Cultura e bellezza che dovrebbero essere valorizzate con più isola pedonale.
L’impostazione del Piano del traffico è vecchia di 40 anni, come il servizio pubblico e quasi tutto il resto. Il mondo sta andando in tutt’altra direzione: i centri storici sono chiusi alle auto, ma aperti alla mobilità alternativa fatta di elettrico, di servizi per i pedoni, ciclisti o per chi ha il monopattino. Il servizio pubblico dev’essere un anello di questa catena. La valorizzazione delle piazze cittadine, ovunque ci siano monumenti, passa da una pedonalizzazione e razionalizzazione del traffico e questo intercettando finanziamenti europei per modernizzare la pavimentazione stradale e creare vere ciclovie.
Lei è favorevole a realizzare il collegamento sud/ovest, ma non c’è il rischio che una strada, con una corsia per senso di marcia, sia sottostimata rispetto alle necessità?
Sono favorevoli, ma come raccordo tangenziale tra due autostrade.

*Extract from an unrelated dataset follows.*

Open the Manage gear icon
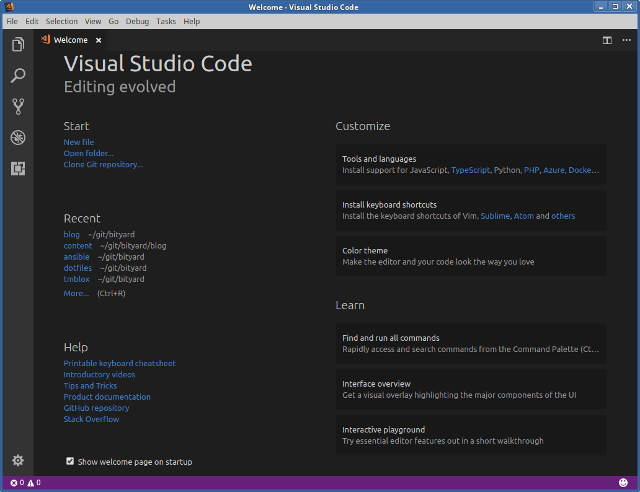 point(17,460)

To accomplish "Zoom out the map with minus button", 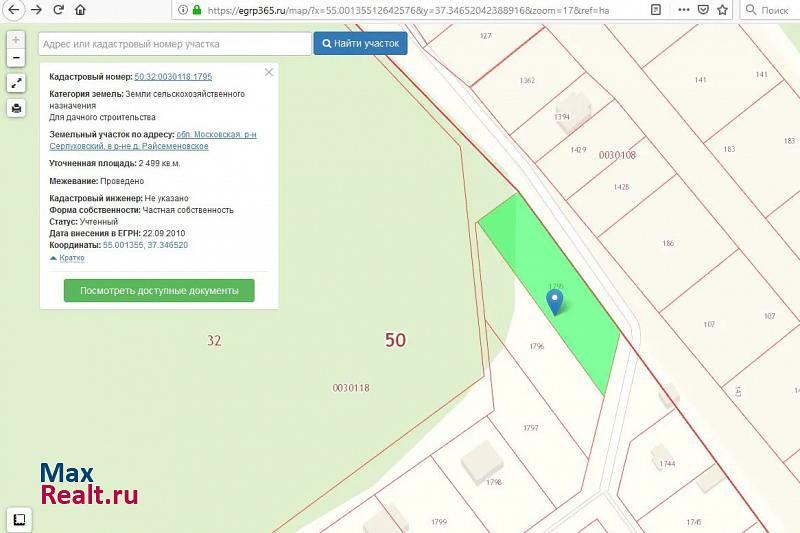I will 16,58.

Per quest’opera dobbiamo pensare ai bisogni da qui a 20 anni e questo vuol dire studiare i flussi di traffico e vedere, ad esempio, che il nostro ospedale è cieco dal punto di vista delle vie di accesso. La TSO serve alla città, ma anche al sud Astigiano per collegarsi all’ospedale. Il progetto del 2010, l’unico depositato e su cui si può parlare, è quello su cui ci sono studi di fattibilità. Ora, non esiste nel mondo che un’opera non si faccia perché c’è uno stagno con dei rospi. Al massimo si trovano soluzioni tecnologiche e tecniche per ovviare al problema. Il progetto del 2010, secondo gli studi, è l’unico plausibile per il futuro e questo vuol dire un raccordo tra l’A33 e Asti Ovest, quindi la zona dell’ospedale, con due corsie per senso di marcia più quella d’emergenza.
La sua idea per sostenere il commercio locale?

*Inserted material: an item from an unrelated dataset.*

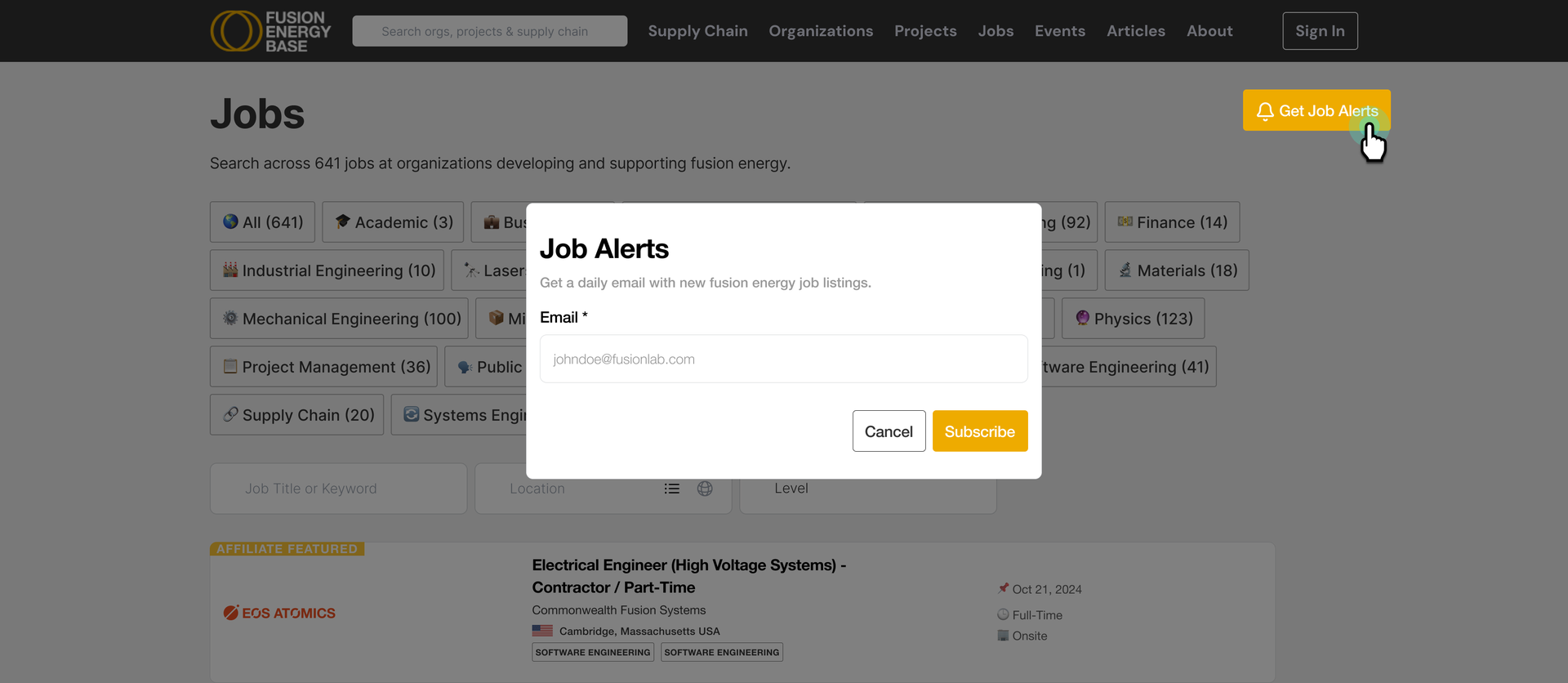The height and width of the screenshot is (683, 1568).
Task: Click the Fusion Energy Base logo
Action: pos(270,31)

Ad Asti, negli ultimi 30 anni, si è dato troppo spazio ai grossi esercizi sopra la media, ma senza che ci fosse un equilibrio con i più piccoli. Bisogna creare le condizioni perché il centro abbia più decoro e fruibilità. Poi bisogna armonizzare la rete dei parcheggi e dare informazioni in tempo reale sui posti liberi così da evitare giri a vuoto. Vorremmo fare investimenti sull’imprenditoria commerciale giovanile, un piano di sostegno a quelle attività commerciali dei giovani che si installano il centro abbattendo per i primi anni tutti i costi di competenza comunale, in primis la TARI.